Когда он наконец приблизил кончики пальцев к соскам, она подалась навстречу, как бы умоляя о том, чтобы он приласкал их. Однако облегчение, которое она испытала, когда он их коснулся, длилось недолго. Он накрыл соски ладонями, и от нового мучительного счастья она тихонько застонала.
Ее стоны и телодвижения еще больше воспламенили Данте. Он смог сохранить контроль лишь потому, что внимательно наблюдал за ее реакцией и искал способы доставить ей наслаждение. Однако его желание все росло, и он был убежден, что она хочет того же. Но где-то в глубине теплилось сознание того, что он не может проявить вероломство, не должен подвергать ее риску и причинить ей боль.
Это удерживало его от того, чтобы уложить ее, хотя его тело кричало об этом. Ее стоны и движения говорили о том, что она готова к этому так же, как и любая другая женщина, которой он обладал раньше. Но он продолжал ласкать ее одной рукой, чтобы по крайней мере как-то облегчить ее все возрастающее исступление.
Поначалу она не понимала его намерений, хотя ее тело это знало. Когда он задрал ночную рубашку, обнажив изящество ее ног, она развела бедра и подогнула колени, словно ее женская плоть приветствовала то, чего не мог понять разум.
Данте задрал рубашку повыше и теперь мог видеть верхнюю часть ее приподнятых бедер и куст густых черных волос между ними, мог убедиться, как она ждала того, чего якобы не хотела и не могла.
Он ласкал нежную кожу внутренней стороны бедер и видел, как ее тело тянется навстречу его руке. В его голове проносились эротические видения, в которых он целовал те места, где сейчас скользила его ладонь, и даже чуть выше.
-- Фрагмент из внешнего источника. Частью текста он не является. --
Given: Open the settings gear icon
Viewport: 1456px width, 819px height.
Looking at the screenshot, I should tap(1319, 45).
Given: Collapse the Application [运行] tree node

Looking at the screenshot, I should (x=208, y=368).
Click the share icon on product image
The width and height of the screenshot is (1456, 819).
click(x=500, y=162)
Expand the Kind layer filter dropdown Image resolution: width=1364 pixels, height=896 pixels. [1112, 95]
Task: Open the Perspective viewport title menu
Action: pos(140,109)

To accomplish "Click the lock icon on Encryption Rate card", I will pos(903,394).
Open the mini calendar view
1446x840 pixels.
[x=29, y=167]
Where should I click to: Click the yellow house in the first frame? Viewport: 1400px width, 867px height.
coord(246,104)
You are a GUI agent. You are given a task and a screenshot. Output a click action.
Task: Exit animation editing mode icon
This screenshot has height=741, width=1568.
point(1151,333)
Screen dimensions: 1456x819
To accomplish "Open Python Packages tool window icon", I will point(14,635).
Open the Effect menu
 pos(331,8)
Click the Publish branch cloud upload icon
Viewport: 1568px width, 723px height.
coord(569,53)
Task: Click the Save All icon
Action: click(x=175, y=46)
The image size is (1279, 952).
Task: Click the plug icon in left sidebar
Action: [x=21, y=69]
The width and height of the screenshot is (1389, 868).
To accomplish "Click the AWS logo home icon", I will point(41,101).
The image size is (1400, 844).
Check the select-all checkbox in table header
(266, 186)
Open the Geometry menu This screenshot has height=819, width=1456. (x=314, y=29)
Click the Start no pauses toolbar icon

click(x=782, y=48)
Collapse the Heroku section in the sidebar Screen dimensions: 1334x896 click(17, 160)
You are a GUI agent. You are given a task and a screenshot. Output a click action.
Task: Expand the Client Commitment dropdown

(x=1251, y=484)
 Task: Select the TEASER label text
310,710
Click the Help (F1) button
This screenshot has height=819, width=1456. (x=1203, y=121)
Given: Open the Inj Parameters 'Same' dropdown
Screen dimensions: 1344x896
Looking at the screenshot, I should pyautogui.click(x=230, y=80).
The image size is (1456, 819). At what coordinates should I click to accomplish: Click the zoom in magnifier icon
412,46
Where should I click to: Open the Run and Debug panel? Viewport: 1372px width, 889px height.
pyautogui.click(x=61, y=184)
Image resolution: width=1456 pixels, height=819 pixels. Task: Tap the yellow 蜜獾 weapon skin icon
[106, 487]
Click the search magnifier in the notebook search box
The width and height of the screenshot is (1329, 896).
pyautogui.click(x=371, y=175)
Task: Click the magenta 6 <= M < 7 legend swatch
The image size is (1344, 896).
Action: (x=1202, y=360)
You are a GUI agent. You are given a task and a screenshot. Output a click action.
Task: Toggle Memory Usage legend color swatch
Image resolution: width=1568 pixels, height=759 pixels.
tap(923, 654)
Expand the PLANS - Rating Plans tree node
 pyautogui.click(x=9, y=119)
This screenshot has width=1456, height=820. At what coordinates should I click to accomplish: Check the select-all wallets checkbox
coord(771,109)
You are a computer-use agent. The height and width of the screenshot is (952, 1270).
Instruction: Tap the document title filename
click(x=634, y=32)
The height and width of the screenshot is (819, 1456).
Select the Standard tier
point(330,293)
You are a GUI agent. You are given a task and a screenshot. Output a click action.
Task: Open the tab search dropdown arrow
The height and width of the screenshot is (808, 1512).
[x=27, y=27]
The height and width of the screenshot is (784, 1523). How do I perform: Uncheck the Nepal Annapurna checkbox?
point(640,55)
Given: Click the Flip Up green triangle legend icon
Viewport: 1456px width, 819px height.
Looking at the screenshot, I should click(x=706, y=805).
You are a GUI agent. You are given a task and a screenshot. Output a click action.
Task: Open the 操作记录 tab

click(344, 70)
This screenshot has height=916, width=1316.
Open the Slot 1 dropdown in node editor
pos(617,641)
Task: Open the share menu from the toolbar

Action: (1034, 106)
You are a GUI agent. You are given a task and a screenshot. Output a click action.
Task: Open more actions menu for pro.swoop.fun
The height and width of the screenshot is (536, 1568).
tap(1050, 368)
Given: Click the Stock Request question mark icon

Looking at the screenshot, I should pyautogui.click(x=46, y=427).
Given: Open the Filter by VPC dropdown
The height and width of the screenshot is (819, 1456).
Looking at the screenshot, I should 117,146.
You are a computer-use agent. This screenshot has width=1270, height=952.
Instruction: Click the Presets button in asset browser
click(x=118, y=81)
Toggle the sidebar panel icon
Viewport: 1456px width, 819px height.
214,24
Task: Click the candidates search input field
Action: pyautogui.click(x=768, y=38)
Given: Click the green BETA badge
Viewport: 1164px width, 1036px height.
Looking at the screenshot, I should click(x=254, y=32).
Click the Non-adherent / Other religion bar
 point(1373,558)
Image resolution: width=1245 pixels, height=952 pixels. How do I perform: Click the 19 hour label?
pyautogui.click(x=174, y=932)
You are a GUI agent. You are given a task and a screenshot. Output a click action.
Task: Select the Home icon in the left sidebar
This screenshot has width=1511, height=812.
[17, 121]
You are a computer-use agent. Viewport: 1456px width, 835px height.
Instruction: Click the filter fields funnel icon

Он представлял себе, как его язык ласкает нежные складки, скрытые этими темными зарослями. Их надо лишь слегка раздвинуть… До него долетели тихие стоны, выражающие мольбу о полном удовлетворении желания, которое сжигало ее лоно.
Вид ее обнаженного живота, ритмичное раскачивание бедер, собственные фантазии, ее стоны и вскрики удовольствия, изумление оттого, что он касается ее интимнейших мест, – все это обостряло, возносило на все более высокий уровень его вожделение. Когда он решился проникнуть пальцем в расщелину, которую прикрывали завитки волос, его страсть достигла апогея, и наступило семяизвержение.
Пока он пребывал в состоянии, близком к потере сознания, Флер сползла с его колен и оперлась на собственные ладони и колени. Она устремила на него свой взгляд и какое-то время молча изучала его. Данте сомневался, что его оргазм вернул ее к действительности, поскольку она была слишком неопытна, чтобы понять, что произошло. Вероятно, интимное соприкосновение ее ягодиц с его коленями напугало ее. Она смотрела на него так, как смотрит загнанное в угол животное на охотника.
Он потянулся к ней:
– Вернись, Флер.
Она отодвинулась еще дальше и приподнялась на коленях. Она торопливо прикрыла свою наготу и стала застегивать пуговицы халата.
– Я не понимаю тебя. Ты не нуждаешься во мне для этой цели.
– Если бы ты была не нужна мне, мы не оказались бы здесь сейчас. – Прислонившись головой к стене, он смотрел, как она приводила в порядок свою одежду. – И потом, я думаю, ты очень хорошо меня понимаешь. Ты не понимаешь себя.
Она поднялась на ноги.
– Нет, Данте. Это ты забываешь истину. – Она отвернулась. – Мне следовало принять во внимание твое предупреждение, что ты не будешь добрым сегодня.